An Gamsakhurdias Seite geht der Premierminister, der kaum noch sehen kann, dazu eine Reihe gealterter, treuer Militärmänner. Doch die Treue bröckelt schon lange, immer mehr Untergebene verlassen das sinkende Schiff. Die Gruppe sucht Unterschlupf in solidarischen Privathäusern, grast das Land nach Spuren einer verbliebenen Unterstützung ab, nach einer Hoffnung auf ein mögliches, erneutes Erstarken von Gamsakhurdias Einfluss. Gibt es einen Frühling, eine Hoffnung auf eine
demokratische Zukunft des Landes? Gamsakhurdia erscheint als undurchsichtige Figur und ziemlich zweifelhafter Hoffnungsträger. Schon ein Gastwirt deutet an, dass die Verhältnisse kompliziert sind: »Herr Präsident, ich glaube kein Wort von den Geschichten, dass sie Unschuldige getötet haben sollen.«
Nur wenige Menschen im Film sind jung. Zwei Frauen schon zu Beginn. Die Tochter des Hotelbesitzers weint, als sie im Zimmer des Präsidenten sitzt. Bei der nächsten Rast singt ein
Mädchen von der Zukunft Georgiens und von der Traurigkeit im Land. Einer der vielen eindringlichen Gesangsmomente des Films. Der Präsident schenkt ihr heimlich ein Marienbild, während die Männer am Tisch beim Trinken »Georgien den Georgiern« rufen. Später wird ein anderes Mädchen von einem der Soldaten scheinbar vergewaltigt und blickt Gamsakhurdia stumm in die Augen. Der Jugendliche genießt die ausgestellte Aufmerksamkeit des gescheiterten Staatsmanns. Er blickt die jungen
Menschen mit der Sehnsucht nach einer Lebendigkeit an, die ihm auf seinem Weg abhanden kam. Einmal stehen zwei Rehe im Wald, auch sie betrachtet er, als böte ihm das Sehen einen Ausweg. Das Klicken eines Gewehrs vertreibt die Tiere, einer seiner Soldaten warnt ihn vor unsicheren Wegen. Im Oktober 1993 wird Gamsakhurdias Körper mit einer Kugel im Kopf im Ort Khibula aufgefunden, bis heute sind die Umstände seines Todes ungeklärt.
Wie Ovashvilis Inselfilm entfaltet sich Vor dem Frühling entlang einer Grenze, die nun allerdings einen noch abstrakteren Raum vermisst, sich zwischen Leben und Tod erstreckt. Das Phantom seiner einstigen politischen Macht hat die Gewalt nach innen gewendet und lässt den einstigen Herrscher die Kehrseite seiner Souveränität schmecken.
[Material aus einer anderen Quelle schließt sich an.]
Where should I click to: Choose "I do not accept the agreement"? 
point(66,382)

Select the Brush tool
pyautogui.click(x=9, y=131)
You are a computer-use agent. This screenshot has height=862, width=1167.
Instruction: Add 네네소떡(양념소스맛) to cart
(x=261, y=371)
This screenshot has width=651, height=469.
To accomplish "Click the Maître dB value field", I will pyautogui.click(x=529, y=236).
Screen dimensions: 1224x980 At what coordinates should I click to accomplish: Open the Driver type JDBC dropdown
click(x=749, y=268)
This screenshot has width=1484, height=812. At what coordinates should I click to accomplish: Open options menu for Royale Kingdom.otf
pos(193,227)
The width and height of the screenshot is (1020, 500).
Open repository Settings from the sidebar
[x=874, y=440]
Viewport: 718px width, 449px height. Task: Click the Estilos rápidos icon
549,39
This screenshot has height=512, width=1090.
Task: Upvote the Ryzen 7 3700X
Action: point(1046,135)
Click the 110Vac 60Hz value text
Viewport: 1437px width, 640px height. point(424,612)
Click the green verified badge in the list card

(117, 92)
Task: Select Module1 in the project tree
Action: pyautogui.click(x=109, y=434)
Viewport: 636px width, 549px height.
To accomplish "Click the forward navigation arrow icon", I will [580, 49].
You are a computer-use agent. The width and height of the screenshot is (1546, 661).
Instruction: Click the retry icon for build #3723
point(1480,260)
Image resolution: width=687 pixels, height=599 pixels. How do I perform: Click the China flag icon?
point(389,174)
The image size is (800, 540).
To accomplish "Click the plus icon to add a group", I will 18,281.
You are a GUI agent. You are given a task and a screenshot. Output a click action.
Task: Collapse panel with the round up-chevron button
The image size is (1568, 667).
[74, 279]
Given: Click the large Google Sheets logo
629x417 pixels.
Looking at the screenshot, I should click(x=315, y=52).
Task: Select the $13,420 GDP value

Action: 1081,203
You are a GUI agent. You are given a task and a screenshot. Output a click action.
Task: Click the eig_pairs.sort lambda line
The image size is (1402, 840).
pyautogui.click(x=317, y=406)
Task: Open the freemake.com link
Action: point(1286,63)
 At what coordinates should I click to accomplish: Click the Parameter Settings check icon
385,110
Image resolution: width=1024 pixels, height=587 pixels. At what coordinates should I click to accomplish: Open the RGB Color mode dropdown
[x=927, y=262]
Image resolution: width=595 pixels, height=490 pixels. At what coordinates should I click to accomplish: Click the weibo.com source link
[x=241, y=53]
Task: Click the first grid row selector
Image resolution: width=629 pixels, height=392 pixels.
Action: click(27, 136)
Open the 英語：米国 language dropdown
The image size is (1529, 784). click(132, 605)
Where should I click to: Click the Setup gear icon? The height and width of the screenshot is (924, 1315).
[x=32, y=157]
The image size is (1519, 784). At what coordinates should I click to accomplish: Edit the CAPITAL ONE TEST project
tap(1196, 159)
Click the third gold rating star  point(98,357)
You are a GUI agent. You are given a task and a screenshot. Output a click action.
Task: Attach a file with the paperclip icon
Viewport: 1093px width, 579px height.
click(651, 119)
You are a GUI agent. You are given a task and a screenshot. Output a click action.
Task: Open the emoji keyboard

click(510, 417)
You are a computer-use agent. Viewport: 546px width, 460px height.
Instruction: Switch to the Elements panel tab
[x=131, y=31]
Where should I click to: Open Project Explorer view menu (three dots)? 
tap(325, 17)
Er ist ein Gefangener zwischen der erdrückenden Schuld vergangener Kämpfe und einer unmöglichen Zukunft, unfähig sich
nochmals zu entfalten oder zu verwandeln, festgeschrieben in seiner Sichtbarkeit, exponiert und ausgestellt. Der anmutige, feine, belesene Mann, dem der iranische Schauspieler Roelof Jan Minneboo eine sorgenvolle Stirn und eine charismatische Intelligenz verleiht, könnte kurz vor seinem Tod kaum verwundbarer sein. Seine Schritte durch den Schnee sind die eines Gewesenen und hinterlassen doch markante Spuren. »Die Nacht fällt herein, wie ein ungestrafter Mörder«, heißt es am
Ende.
Ovashvili spricht bei der Premiere des Films in Karlovy Vary davon, wie das Land Georgien sich nicht weiterentwickeln kann ohne die Aufarbeitung seiner vergangenen Wunden. Seine bedacht bebilderte, filmische Reise durch Georgiens Dörfer lotet einen Souveränitätsbegriff aus, der mit regelmäßiger Sicherheit über den nationalen und politischen hinausdenkt: die Souveränität des gegenwärtigen Künstlers über das Gezeigte, über eine politische Vergangenheit, über einen
Menschen – letztlich über die Natur, in die er mit seiner Kamera einzudringen sucht. Was er aufspürt, offenbart sich erfreulicherweise weniger als Einlösung einer Souveränität, sondern als ratlose und doch zurückgelehnte Auflösung ihrer Gewalt in einer stilsicheren Leichtfüßigkeit.